Winners Take All: The Elite Charade of Changing the World
Anand Giridharadas
“There are a thousand hacking at the branches of evil to one who is striking at the root, and it may be that he who bestows the largest amount of time and money on the needy is doing the most by his mode of life to produce that misery which he strives in vain to relieve.” -Thoreau
I think the topic of this book is important, but I was disappointed by the book itself. I had listened to a couple of radio interviews with Anand Giridharadas and found him thoughtful and interesting. In those interviews, he told the story of how he came to write this book based on his own experience in the high-status “thought-leader” business-oriented philanthropic world. But unfortunately, in the book itself, this story is relegated to an afterword. Instead, the book seems to be mostly a popularization of scholarly work around the relationship between philanthropy and democracy–particularly the 2016 book “Philanthropy in Democratic Societies” edited by Reich, Cordelli, and Bernholz. This became apparent to me in the last section of AG’s book, which is just a recounting of some of Chiara Cordelli’s main views in interview format.

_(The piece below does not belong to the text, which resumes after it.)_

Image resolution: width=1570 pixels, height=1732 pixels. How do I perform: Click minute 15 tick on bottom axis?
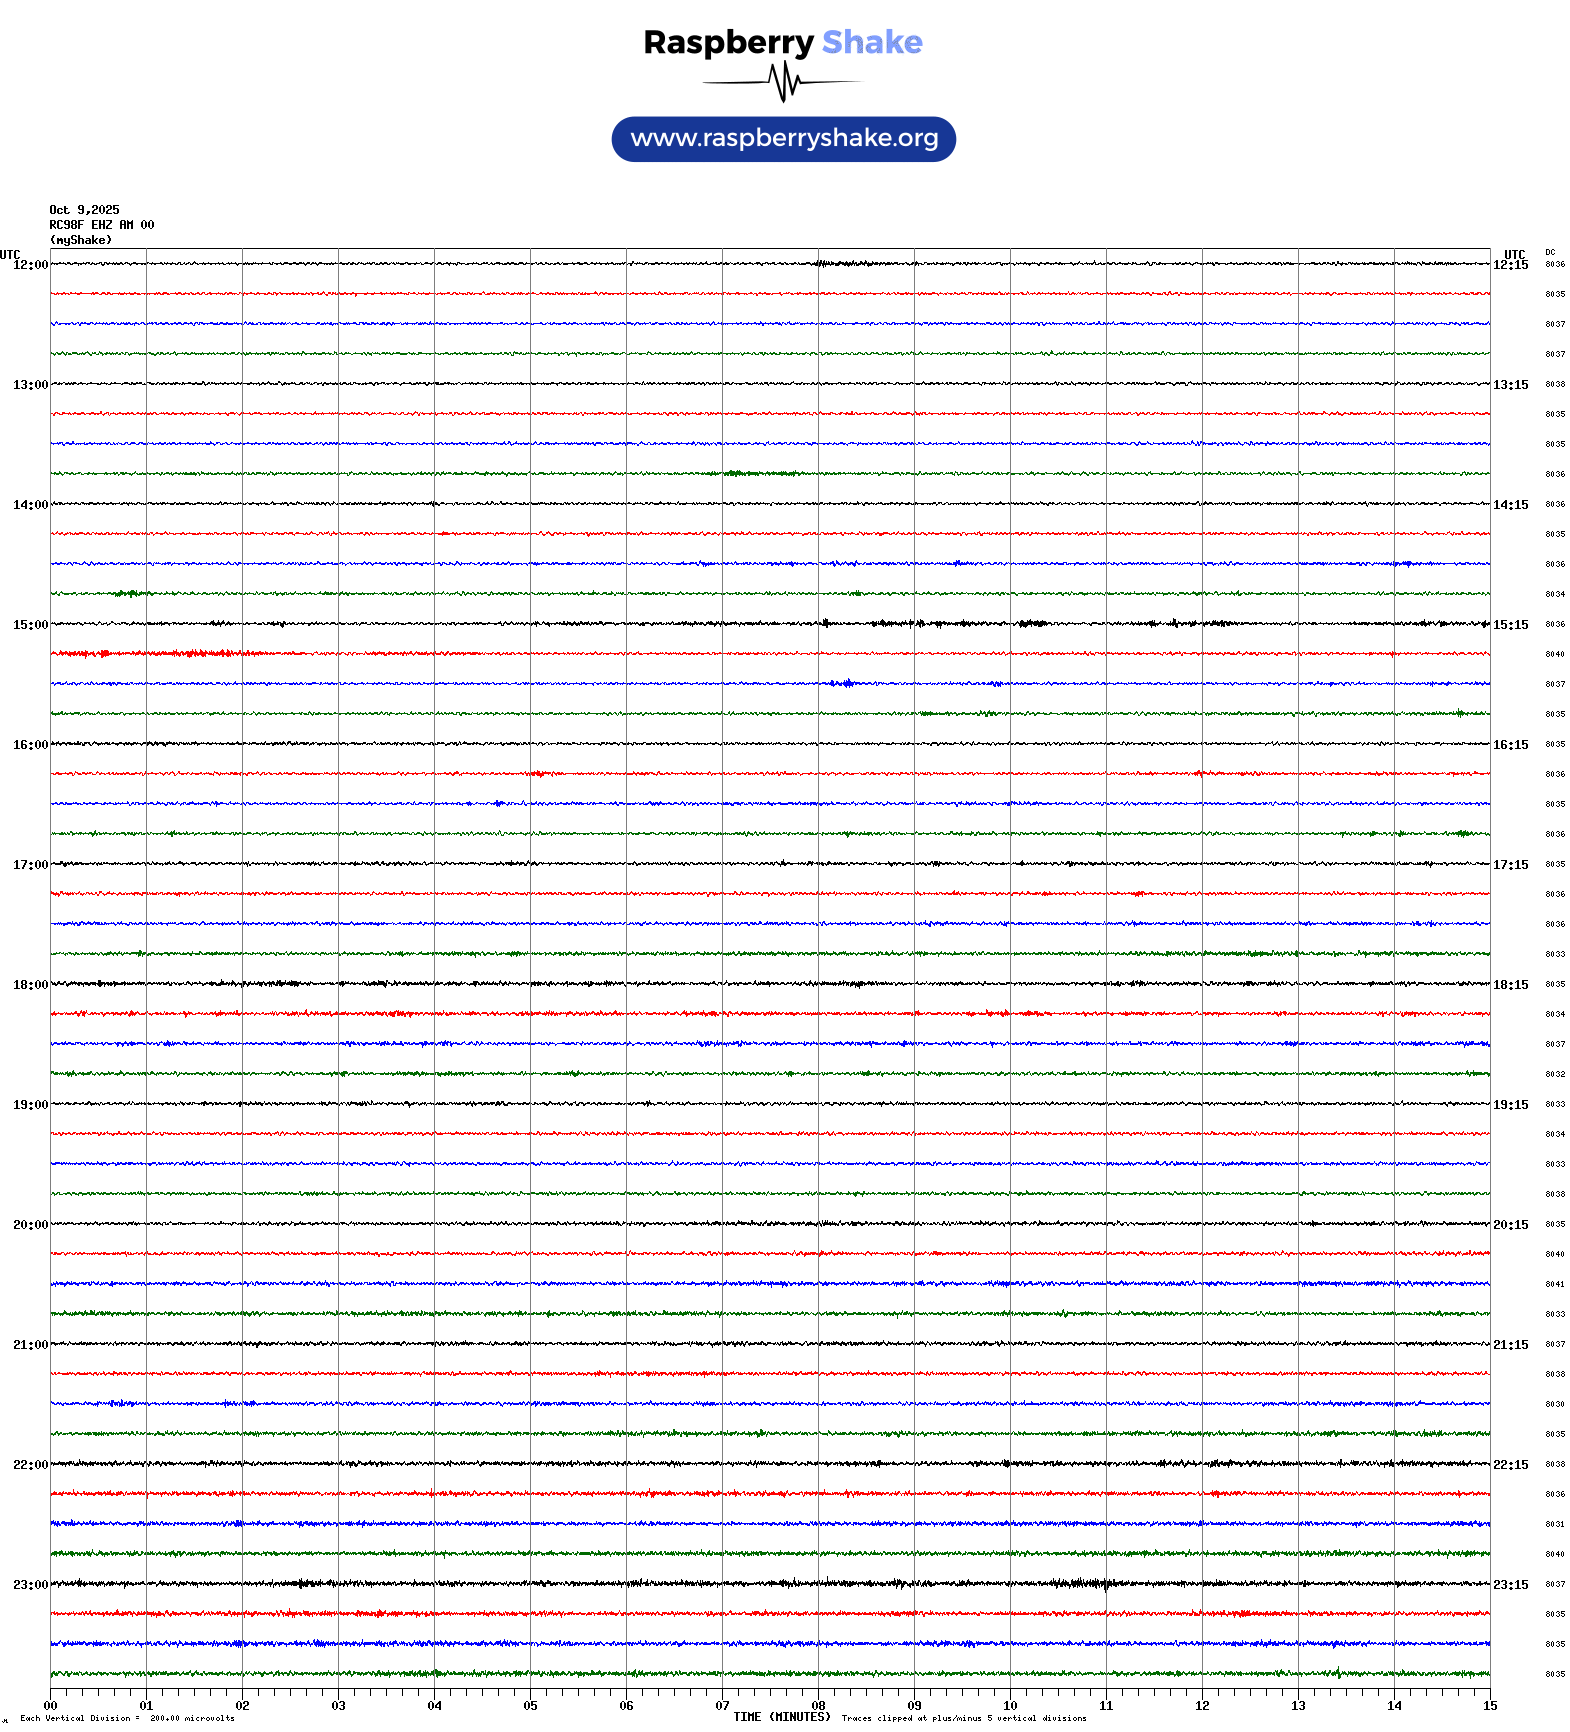pyautogui.click(x=1490, y=1706)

I think the actual subject matter of the book is pretty interesting. It’s more or less captured in the epigraph from Thoreau I gave above (which I found in Rob Reich’s 2018 book “Just Giving”): large-scale philanthropy today is (a) to a large degree funded by the profits of activities that cause harm to society, and (b) is oriented toward only those charitable activities that do not pose any threat to the ongoing making of said profits. (The fact that Thoreau also made this criticism should tell us that this is not exactly a new phenomenon!) My personal view is that a complex issue such as this one is better served by a more analytical treatment, which is why I picked up Reich’s book after reading this one. It’s ironic that AG criticizes the TED talk set for their “zoom-in” approach, which focuses on an individual story rather than zooming out to analyze the relevant structural forces, yet himself adopts that very technique in this book, which is structured as a series of chapters each focusing on some one person’s story!
This book appears to be very popular, and I guess it’s a good thing that it’s getting the concepts in front of a lot more people than I’m sure Reich’s book will. (I guess that is the point of popularizing books!) It’s just not a satisfying treatment for me.